Accolto il ricorso di Iliad S.p.A. per l'utilizzo delle informazioni derivanti dal database MPN
Pubblicato il: 11/11/2023
Nella vertenza, Iliad Italia S.p.A. è affiancata dagli avvocati Filippo Pacciani, Valerio Mosca e Alessandro Botto; Tim S.p.A. è difesa dagli avvocati Vittorio Minervini e Marco Cappai.
In data 29 novembre 2019 ILIAD S.p.A. presentava ad AGCom una «istanza per la soluzione di controversia tra operatori di comunicazioni elettroniche» ai sensi dell’art. 23 del D. Lgs. n. 259/2003 lamentando la violazione, da parte di TIM, del «divieto di utilizzo a fini commerciali delle informazioni derivanti dal database MPN», chiedendo, in via cautelare, «l’interruzione immediata» dell’utilizzo di detti dati a fini commerciali e, nel merito, di accertare e dichiarare che le condotte lamentate costituiscono una violazione dell’art. 41, comma 3, del Codice e dell’art. 10, comma 7, della delibera AGCom n. 147/11/CIR che vietano l’utilizzo del database al di fuori delle procedure di portabilità.

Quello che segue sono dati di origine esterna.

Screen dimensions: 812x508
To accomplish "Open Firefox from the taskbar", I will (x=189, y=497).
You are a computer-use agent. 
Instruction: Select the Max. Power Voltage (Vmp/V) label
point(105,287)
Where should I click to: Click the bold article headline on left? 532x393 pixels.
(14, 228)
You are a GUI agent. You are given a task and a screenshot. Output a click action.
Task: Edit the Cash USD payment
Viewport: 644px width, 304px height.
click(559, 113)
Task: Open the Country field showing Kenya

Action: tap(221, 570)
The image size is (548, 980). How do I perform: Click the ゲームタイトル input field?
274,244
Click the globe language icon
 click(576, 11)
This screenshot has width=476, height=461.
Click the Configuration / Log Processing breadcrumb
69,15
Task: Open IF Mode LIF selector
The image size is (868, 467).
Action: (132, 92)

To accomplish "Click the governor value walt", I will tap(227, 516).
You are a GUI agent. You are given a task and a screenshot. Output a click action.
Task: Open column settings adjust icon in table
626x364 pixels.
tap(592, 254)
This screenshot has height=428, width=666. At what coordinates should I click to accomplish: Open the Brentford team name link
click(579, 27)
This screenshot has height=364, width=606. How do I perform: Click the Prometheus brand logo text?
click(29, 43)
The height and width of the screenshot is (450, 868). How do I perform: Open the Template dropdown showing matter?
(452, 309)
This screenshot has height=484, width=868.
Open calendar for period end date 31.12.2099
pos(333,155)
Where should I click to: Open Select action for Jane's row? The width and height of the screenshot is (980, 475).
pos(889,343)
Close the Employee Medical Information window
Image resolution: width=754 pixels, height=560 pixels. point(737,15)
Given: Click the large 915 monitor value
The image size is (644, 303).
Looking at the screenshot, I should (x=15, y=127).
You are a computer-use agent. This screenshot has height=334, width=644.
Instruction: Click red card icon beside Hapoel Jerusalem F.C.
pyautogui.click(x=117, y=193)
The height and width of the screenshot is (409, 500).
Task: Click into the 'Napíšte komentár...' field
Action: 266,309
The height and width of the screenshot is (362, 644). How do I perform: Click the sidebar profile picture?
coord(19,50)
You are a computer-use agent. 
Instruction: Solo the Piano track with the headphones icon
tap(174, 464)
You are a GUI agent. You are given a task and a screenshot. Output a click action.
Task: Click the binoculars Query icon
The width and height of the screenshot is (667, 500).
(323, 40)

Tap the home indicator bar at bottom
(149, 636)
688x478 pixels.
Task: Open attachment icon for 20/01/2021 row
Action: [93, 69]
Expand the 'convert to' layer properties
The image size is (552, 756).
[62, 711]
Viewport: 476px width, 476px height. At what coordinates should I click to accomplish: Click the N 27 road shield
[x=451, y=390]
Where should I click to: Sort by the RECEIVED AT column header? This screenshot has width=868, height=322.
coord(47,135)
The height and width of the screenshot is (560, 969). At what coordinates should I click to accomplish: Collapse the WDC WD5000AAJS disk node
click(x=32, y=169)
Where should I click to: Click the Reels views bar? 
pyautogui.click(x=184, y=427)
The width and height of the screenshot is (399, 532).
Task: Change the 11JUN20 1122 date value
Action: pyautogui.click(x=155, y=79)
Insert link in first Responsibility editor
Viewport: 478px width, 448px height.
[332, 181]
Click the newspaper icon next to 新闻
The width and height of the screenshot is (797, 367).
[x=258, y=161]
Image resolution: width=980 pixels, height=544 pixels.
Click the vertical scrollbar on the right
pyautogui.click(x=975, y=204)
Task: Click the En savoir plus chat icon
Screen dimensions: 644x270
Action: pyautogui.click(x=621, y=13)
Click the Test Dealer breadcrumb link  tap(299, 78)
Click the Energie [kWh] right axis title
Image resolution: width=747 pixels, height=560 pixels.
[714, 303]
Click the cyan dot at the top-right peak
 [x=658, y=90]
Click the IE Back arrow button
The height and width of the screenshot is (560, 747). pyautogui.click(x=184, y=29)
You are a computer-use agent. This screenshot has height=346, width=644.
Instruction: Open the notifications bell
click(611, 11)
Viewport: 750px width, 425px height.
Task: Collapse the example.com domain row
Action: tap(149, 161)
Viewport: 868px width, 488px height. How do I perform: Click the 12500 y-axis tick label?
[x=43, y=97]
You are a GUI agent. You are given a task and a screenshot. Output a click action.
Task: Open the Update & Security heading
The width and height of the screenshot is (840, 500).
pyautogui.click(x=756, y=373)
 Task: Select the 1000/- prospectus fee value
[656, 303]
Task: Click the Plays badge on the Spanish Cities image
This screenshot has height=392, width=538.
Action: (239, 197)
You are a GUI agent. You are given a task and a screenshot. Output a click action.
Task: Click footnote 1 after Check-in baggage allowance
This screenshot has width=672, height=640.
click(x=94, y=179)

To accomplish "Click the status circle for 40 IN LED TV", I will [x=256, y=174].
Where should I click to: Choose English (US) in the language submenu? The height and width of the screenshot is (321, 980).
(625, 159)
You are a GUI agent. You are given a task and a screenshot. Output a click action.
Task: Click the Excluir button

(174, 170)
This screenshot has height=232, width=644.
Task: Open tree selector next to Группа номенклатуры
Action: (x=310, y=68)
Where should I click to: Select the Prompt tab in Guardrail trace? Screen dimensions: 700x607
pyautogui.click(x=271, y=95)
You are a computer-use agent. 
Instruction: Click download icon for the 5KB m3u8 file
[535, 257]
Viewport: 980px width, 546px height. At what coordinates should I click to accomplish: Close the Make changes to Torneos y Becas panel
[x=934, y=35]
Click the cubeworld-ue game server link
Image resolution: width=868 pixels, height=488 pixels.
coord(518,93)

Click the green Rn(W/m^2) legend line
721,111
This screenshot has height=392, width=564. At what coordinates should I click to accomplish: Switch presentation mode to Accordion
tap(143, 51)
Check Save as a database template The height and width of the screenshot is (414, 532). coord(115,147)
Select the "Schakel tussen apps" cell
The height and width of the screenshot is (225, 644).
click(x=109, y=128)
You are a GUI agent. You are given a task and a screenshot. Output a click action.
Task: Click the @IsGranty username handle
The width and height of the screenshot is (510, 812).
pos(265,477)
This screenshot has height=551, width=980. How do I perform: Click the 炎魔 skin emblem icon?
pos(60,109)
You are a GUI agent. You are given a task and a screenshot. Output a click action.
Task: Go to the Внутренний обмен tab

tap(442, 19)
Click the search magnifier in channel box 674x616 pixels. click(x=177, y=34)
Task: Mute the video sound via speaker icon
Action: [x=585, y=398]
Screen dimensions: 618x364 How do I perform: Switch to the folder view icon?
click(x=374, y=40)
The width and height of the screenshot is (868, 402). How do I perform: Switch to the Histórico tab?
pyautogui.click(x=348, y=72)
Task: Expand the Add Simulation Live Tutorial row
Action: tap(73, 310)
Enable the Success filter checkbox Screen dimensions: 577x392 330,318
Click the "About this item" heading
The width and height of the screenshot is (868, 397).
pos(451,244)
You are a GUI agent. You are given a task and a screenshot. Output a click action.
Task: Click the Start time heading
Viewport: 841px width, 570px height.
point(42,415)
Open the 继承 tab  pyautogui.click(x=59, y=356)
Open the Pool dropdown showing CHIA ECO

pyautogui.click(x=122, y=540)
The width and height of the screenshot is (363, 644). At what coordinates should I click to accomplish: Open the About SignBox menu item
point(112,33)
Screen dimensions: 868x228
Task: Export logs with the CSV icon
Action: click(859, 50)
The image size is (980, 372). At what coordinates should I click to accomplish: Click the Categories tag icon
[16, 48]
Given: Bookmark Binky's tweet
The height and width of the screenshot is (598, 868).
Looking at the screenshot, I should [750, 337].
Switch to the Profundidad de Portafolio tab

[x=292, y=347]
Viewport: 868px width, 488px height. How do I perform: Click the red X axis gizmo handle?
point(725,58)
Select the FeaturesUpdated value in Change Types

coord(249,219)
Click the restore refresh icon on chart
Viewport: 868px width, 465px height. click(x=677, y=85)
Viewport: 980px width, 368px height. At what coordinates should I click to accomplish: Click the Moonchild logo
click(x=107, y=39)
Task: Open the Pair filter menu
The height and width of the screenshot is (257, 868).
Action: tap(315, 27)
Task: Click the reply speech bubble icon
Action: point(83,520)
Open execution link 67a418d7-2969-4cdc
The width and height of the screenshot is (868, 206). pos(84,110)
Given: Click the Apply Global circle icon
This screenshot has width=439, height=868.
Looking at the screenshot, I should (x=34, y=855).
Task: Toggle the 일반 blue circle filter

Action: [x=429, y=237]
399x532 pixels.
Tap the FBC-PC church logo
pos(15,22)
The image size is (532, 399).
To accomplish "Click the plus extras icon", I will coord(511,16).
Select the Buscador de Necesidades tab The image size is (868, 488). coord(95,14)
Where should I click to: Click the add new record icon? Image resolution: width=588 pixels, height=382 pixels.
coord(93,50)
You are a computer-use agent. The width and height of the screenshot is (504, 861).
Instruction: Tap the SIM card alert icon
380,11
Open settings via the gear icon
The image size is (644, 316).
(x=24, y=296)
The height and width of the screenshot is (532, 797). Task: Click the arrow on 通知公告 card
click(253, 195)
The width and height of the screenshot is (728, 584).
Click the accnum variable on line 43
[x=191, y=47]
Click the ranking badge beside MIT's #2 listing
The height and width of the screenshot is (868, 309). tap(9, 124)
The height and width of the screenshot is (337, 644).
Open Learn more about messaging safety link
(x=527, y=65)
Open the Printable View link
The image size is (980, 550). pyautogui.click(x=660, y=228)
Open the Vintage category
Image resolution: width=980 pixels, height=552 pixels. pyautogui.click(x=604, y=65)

IIIAD ipotizzava che i dati ricavabili dal database, comprensivi dell’indicazione della rete di appartenenza di ciascun utente, venissero da TIM utilizzati a fini commerciali e, in particolare, per lo svolgimento di campagne di winback finalizzate a stimolare il rientro di ex clienti, mediante comunicazioni promozionali mirate.
In ragione della comunicata pendenza del giudizio risarcitorio innanzi al Tribunale di Milano l’Autorità disponeva l’archiviazione del procedimento avviato da ILIAD come imposto dall’art. 12, comma 2, della delibera AGCom n. 226/15/CONS.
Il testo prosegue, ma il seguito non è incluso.